:: READING PASSAGE ::
####################

Parallel MLP's

Wed Nov 6 14:29:04 EST 1991

Parallel Multilayer Perceptron

We have implemented batch mode conjugate gradient and backprop algorithms
on a AMT 510C array processor (32 x 32 8 bit SIMD elements). As you know
the weight update (i.e. straight vector operation done every epoch) is a
tiny fraction of the total cost since, for realistically large (non
redundant = noisy) training sets, the forward and backward propagation time is
dominant. Given that this applies to both conjugate gradient and backprop,
and that conjgrad typically converges in 30 times fewer iterations than
backprop, conjgrad is undeniably the way to do it.

On line involves the forward pass of a single input vector through the weights.
This involves a matrix*vector operation and a sigmoid (or whatever) evaluation.
The latter is purely parallel. The matrix operation involves a broadcast, 
a parallel multiplication and a recursive doubling sum over rows (or columns).

Batch (or semi batch) passes many vectors through and is thus a matrix*matrix
operation. The literature on this operation in parallel is huge and the
best algorithm is inevitably dependent on the (communications bandwidth of
the) particular machine and on the size of the matrices. On the array
processor the outer product accumulation algorithm is up to 5 times quicker
than the inner product algorithm:

Outer:  Given two matrices W(HIDS,INPS), P(INPS,PATS) obtain F(HIDS,PATS) thus
   F = 0
   do i = 1, INPS
   {
      col_replicas = col_broadcast(W(,i))	# replicate col i over cols
      row_replicas = row_broadcast(P(i,))	# replicate row i over rows
      F = F + row_replicas * col_replicas
   }

Inner:  As above except
   do i = 1, HIDS
   {
      col_replicas = col_broadcast(W(i,))	# replicate row i over cols
      F(i,) = sum_over_rows( P * col_replicas ) # sum up the cols (ie over rows)
   }

Henrik Klagges' weight matrix transposition in backprop is not really necessary.
The output error is backpropagated through the final layer weights using
the algorithm above; the difference is merely one of selecting columns
instead of rows.

Outer: With weights W(HIDS,INPS), output F(HIDS,PATS) obtain the inputs P(M,N)
   P = 0
   do i = 1, L
   {
      row_replicas = row_broadcast(W(i,))	# replicate the row i
      col_replicas = col_broadcast(P(i,))	# replicate the col i
      P = P + row_replicas * col_replicas
   }

On the DAP this operation is just as fast as explicitly doing the transpose.

####################

:: RECORDS ::

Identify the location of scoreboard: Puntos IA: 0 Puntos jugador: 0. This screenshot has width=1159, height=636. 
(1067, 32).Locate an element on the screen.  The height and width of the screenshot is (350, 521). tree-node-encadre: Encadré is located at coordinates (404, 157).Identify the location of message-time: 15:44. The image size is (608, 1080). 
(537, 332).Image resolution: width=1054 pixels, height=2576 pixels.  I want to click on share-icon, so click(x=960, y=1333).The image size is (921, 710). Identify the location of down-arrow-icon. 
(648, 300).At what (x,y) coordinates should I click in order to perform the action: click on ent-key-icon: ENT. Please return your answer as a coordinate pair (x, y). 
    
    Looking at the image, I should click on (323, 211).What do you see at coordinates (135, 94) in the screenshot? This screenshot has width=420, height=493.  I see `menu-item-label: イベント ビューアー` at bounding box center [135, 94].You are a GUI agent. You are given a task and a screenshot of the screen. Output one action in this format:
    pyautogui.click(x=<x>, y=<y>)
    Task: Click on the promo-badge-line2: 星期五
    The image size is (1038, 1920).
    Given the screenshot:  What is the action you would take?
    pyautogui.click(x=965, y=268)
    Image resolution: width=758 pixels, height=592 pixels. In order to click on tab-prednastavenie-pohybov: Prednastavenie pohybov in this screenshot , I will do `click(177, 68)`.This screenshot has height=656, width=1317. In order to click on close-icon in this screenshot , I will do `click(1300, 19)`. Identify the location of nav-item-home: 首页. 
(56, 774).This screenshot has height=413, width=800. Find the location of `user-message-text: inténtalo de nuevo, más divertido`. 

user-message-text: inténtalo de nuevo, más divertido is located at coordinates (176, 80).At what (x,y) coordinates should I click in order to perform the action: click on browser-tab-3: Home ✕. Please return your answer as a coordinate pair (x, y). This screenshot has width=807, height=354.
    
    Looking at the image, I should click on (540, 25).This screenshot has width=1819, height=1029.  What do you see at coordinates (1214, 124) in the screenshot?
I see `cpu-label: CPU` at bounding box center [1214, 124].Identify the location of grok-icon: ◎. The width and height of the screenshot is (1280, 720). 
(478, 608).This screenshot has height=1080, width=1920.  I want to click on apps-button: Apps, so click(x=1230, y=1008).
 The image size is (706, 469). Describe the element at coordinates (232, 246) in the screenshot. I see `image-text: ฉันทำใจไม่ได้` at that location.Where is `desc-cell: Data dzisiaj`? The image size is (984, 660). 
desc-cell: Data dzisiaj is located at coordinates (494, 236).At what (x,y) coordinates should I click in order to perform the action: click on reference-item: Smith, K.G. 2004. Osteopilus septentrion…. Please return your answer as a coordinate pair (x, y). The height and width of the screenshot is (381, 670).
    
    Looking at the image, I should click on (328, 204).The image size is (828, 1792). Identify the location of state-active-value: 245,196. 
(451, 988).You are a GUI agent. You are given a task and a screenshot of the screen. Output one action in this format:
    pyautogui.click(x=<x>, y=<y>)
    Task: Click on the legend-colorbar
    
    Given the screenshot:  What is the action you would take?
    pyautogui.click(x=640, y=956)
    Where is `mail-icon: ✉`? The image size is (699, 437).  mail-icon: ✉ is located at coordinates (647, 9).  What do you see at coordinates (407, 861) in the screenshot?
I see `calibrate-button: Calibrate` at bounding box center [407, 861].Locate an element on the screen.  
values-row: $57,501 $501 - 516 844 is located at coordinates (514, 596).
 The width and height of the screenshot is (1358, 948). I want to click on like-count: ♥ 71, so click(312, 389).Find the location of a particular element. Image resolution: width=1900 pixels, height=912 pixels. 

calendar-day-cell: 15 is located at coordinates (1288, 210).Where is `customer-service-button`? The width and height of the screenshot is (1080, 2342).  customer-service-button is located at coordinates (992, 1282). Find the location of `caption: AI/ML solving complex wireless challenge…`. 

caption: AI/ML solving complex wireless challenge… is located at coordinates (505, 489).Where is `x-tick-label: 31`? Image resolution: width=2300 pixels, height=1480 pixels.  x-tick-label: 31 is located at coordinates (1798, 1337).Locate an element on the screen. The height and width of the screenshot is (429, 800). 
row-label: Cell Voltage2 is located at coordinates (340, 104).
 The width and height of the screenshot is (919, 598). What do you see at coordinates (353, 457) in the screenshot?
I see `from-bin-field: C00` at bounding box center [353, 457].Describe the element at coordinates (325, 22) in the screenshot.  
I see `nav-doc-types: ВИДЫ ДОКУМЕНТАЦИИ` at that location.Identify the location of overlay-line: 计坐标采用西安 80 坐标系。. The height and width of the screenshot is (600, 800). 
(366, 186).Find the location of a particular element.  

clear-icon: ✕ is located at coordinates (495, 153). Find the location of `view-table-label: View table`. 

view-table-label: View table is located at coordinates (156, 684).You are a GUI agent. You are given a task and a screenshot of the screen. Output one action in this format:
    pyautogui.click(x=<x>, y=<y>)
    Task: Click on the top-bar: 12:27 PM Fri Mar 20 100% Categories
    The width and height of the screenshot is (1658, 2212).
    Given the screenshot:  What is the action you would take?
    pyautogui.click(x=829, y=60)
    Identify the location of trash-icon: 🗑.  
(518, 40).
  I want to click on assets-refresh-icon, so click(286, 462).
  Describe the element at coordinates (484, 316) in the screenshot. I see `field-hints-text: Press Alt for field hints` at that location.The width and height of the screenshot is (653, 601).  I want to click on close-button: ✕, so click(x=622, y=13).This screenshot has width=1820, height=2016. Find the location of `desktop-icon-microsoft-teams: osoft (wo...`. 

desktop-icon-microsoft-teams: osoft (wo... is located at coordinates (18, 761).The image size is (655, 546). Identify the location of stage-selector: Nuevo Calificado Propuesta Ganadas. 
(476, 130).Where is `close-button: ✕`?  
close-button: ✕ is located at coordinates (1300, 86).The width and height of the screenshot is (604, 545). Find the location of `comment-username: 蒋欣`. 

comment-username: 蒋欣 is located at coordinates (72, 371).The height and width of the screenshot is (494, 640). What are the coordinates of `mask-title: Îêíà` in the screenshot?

####################

:: PROMPT ::
In the post on parallel multilayer perceptrons, how much faster is the outer product accumulation algorithm than the inner product algorithm on the array processor?

:: ANSWER BELOW ::
Up to 5 times quicker.